Similarly, Robert Gregory, a junior, said they want to have a day - probably Earth Day — for people to drop off old computers to have them recycled. And senior Scott Pedu said they want to talk to the local transfer station about taking computers for recycling on a regular basis.
Gregory said they also want to label an outside bin already used for recycling so community members can drop off recyclable bottles as a donation for the club.
Potter said one of the big projects they want to undertake is the school’s transportation system. Last year, the school’s environmental club performed a carbon footprint analysis and found that 75 to 80 percent of the school district’s emissions come from transportation.
“Since that’s the biggest emitter of carbon, we decided to do something about that,” Potter said.
He said they plan to post signs in the drop-off area at the school that educate people about the environmental and monetary costs of parents dropping off their kids at school rather than having them take the bus.
They also want to create initiatives for students to ride the bus. They’re hoping to talk to the local Starbucks about a plan that would allow students to get a card punched whenever they ride a bus and get a free small drink when the card is filled up.
In the long run, Potter said, they also want to take a look at how the bus system is run to address the main reasons students don’t use it: It’s inefficient, and they often have to get up earlier in the morning since it takes so long.
Another related long-term goal is to work to get the school day to start later for the high school. Boughton said it would reduce heating costs if people weren’t at the school until later in the day.
Potter said the team also wants to expand on the idea of gardening, since the school already has a garden. They are looking to visit local farms twice a month to barter with them for seeds, soils and supplies. They also want to start a hydroponic system to grow lettuce and start growing tomato plants in classrooms.
They also came up with the idea of raiding all the classrooms in the school and taking the hand sanitizer from each, since they say it’s ineffective, and start encouraging hand washing instead.
The students said Lake Placid’s success over the last year has inspired and empowered them to make more, bigger changes at their school and in their community.
“We’re trying to start really drastic things,” Potter said. “I think we like making a splash.”
Pedu said the more he gets involved in green movements, the more inspired he gets.
It’s appropriate that Lake Placid students were leaders at the summit, since a Lake Placid High School student was the one who thought the whole thing up.

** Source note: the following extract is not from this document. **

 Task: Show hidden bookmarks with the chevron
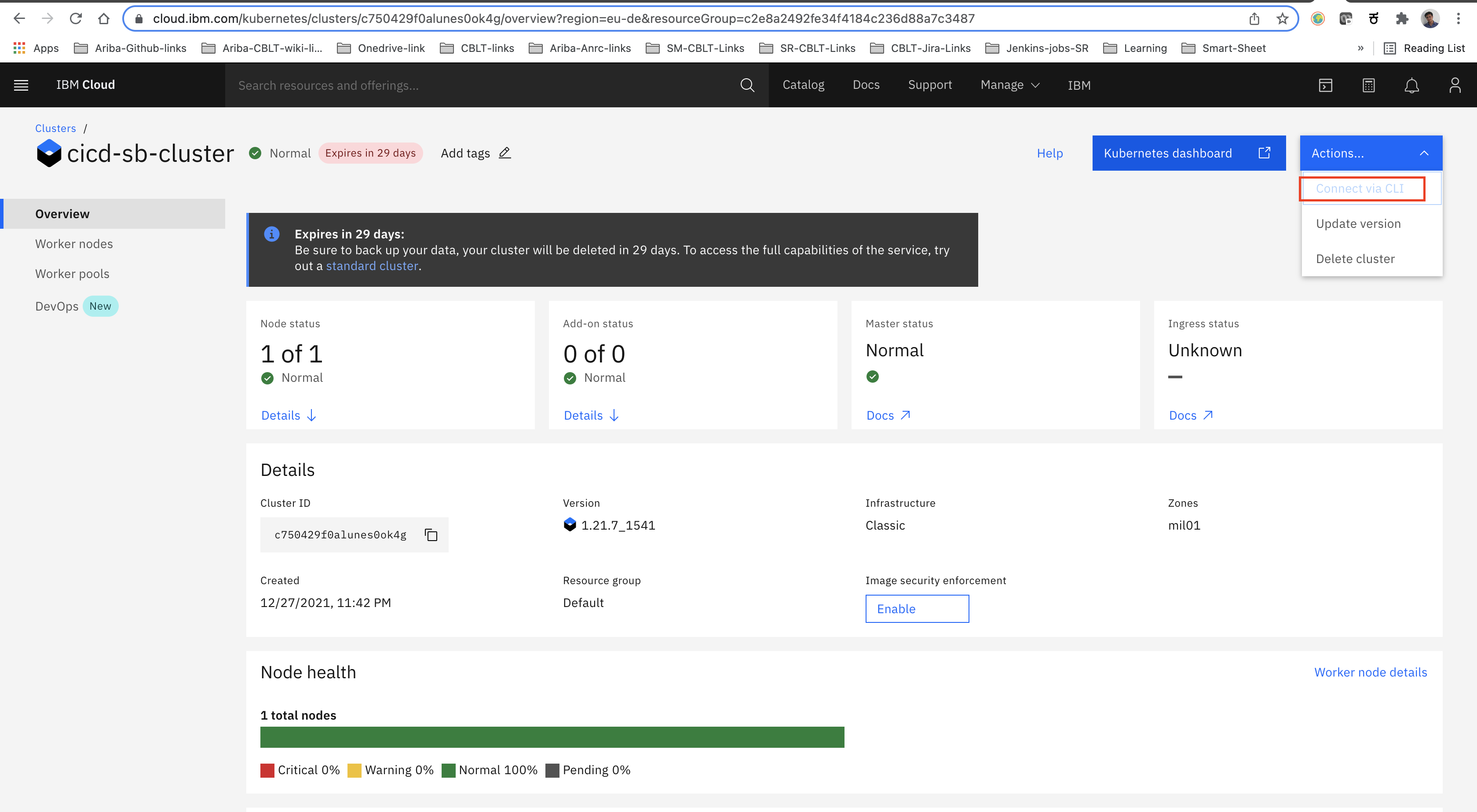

Zach Berger attended a conference on climate change at The Wild Center in 2008, one of five high school students among about 200 adults. He said he was discouraged by the lack of youth attendance.
So he sent a 2 a.m. e-mail to the Wild Center’s director of programs, Jen Kretser, with an idea to hold a summit with the emphasis on students. He and Kretser share a laugh when they remember how it all got started.
When Kretser saw the e-mail, “I thought, ‘Oh my God, this is awesome,’” she said. “To get that kind of e-mail was really inspiring.”
She said she had always had the vague idea that she wanted to do something to gather the youth of the region together.
“When Zach e-mailed me, I was like, ‘That’s it. That’s what we’re going to do,’” Kretser said.
“After that e-mail, things developed into what we have here,” Berger said. “I’m really amazed at how it’s all turned out. I had no idea it would impact over 30,000 people.” That number includes all the people in the school districts that are impacted by the summit.
Students collectively volunteered at least 1,000 hours to prepare for the summit, Kretser said.
Assemblywomen Teresa Sayward, R-Willsboro, had lunch with summit attendees Wednesday.
“I think it’s a marvelous idea to have a summit like this,” Sayward said. There’s so much talk about climate change, “something has to be done.”
She said it’s important to engage students while they’re still young in coming up with climate change solutions.
“When they graduate and go out into the workforce, they’re going to remember it,” Sayward said. “I think the only way to change is to change our youth, and that’s what we’re doing here today.”